=== EXERCISE MATERIALS ===

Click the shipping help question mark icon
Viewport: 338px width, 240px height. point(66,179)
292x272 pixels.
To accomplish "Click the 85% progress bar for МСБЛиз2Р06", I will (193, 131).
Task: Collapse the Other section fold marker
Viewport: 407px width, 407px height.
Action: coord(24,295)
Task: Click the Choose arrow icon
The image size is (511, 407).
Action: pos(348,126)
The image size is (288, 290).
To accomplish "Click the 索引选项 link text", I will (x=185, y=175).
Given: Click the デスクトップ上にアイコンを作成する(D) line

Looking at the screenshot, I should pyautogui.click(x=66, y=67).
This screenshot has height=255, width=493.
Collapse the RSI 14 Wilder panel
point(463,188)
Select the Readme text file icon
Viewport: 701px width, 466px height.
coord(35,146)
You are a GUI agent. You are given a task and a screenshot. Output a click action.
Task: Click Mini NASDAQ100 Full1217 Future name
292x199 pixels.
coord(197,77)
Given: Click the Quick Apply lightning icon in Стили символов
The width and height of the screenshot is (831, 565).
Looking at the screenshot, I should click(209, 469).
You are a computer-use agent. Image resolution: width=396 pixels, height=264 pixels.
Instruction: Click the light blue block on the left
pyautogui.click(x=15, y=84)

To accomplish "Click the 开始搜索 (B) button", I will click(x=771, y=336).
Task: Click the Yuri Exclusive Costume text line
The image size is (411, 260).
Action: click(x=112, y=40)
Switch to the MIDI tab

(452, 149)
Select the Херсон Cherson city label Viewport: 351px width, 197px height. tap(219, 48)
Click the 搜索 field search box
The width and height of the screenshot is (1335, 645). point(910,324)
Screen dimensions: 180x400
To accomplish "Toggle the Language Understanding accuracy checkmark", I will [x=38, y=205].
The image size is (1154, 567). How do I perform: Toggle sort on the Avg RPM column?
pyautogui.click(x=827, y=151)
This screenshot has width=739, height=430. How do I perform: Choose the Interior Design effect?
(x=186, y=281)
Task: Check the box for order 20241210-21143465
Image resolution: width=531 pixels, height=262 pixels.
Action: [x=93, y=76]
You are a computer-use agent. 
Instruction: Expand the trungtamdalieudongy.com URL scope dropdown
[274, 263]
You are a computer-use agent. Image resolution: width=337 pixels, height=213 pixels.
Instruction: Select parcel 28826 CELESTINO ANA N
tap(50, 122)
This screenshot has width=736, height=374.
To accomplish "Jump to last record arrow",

===

Reproduce only the lines above, starting at the line with "292x199 pixels." and ending at the line with "You are a computer-use agent. Image resolution: width=396", exactly as written.

[TASK RESPONSE]:
292x199 pixels.
coord(197,77)
Given: Click the Quick Apply lightning icon in Стили символов
The width and height of the screenshot is (831, 565).
Looking at the screenshot, I should click(209, 469).
You are a computer-use agent. Image resolution: width=396 pixels, height=264 pixels.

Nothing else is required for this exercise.